Desafios do combate à obesidade infantil

Enviada em 02/11/2022

O Estatuto da Criança e do Adolescente, ou ECA, instituido no ano de 1990, assegura o direito de acesso da população infanto-juvenil à uma alimentação adequada e saudável. Entretanto, no cenário atual, o alto índice de obesidade infantil no Brasil se apresenta como um empecilho para a garantia desses direitos.

A princípio, assim como defendido pelo filósofo Thomas Hobbes, o Estado é responsável por promover a segurança e o bem estar de cada cidadão. Por isso, seu papel na persistência da obesidade infantil é inegável. A falta de políticas públicas voltadas para a conscientização a respeito da importância da alimentação saudável na infância, por exemplo, perpetua a ignorância acerca do assunto e, consequentemente, a precarização dos hábitos alimentares desse grupo.

Logo, o órgão responsável por garantir o bem-estar desses individuos adota uma posição de passividade e deixa de cumprir com suas obrigações governamentais previstas por Hobbes.

Ademais, assim como defendido pela sociologia, a família é a primeira responsável pela socialização dos indivíduos. Por isso, a negligência do núcleo familiar tem grande influência nesse tema. Segundo a Sociedade Brasileira de Pediatria, por exemplo, os hábitos alimentares dos cuidadores estão diretamente ligados aos padrões de alimentação das crianças. Desse modo, fica evidente a forma com que a falta de um exemplo positivo durante a infância contribui para a persistência dessa problemática.

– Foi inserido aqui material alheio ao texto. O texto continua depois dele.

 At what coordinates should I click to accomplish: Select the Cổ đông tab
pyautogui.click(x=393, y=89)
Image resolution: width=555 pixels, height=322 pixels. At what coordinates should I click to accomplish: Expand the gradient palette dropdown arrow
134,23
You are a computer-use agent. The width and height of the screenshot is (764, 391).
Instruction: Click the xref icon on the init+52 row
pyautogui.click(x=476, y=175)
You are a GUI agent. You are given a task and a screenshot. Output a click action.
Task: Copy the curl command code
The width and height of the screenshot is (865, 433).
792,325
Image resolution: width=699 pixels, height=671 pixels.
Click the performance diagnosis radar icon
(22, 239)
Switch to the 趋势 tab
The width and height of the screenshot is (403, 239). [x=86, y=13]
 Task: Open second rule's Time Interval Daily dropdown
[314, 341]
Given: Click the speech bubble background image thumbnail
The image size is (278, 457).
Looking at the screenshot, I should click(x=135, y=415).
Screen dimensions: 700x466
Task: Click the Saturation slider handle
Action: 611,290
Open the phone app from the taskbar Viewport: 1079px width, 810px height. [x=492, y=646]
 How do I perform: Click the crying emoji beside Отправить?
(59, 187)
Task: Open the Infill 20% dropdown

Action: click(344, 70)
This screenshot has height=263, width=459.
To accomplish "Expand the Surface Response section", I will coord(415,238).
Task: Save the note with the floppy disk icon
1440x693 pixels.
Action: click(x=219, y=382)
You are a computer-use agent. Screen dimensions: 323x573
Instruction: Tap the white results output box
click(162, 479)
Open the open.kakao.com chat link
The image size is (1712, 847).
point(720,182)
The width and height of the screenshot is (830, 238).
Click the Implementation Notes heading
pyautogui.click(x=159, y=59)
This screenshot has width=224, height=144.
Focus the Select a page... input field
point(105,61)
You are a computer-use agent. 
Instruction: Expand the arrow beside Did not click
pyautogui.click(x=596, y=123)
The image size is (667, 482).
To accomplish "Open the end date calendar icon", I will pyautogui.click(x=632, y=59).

Por fim, é indiscutível que medidas são necessárias para o combate da obesidade infantil no Brasil. Urge ao Governo Federal, por meio do Poder Legislativo, a criação de um Ministério da Saúde Infantil, que organize e fiscalize um plano de reeducação alimentar infantil nas escolas públicas e privadas de todo o país, afim de que esse problema possa ser combatido de forma abrangente. Além disso, a cabe ao ECA a criação de campanhas socioeducativas que conscientizem a população, de modo que o núcleo familiar e toda a sociedade adotem uma posição diligente no combate ao sobrepeso na infância. Dessa forma, essa população poderá ter acesso à uma alimentação de qualidade e seus direitos previstos no Estatuto da Criança e do Adolescente poderão ser protegidos.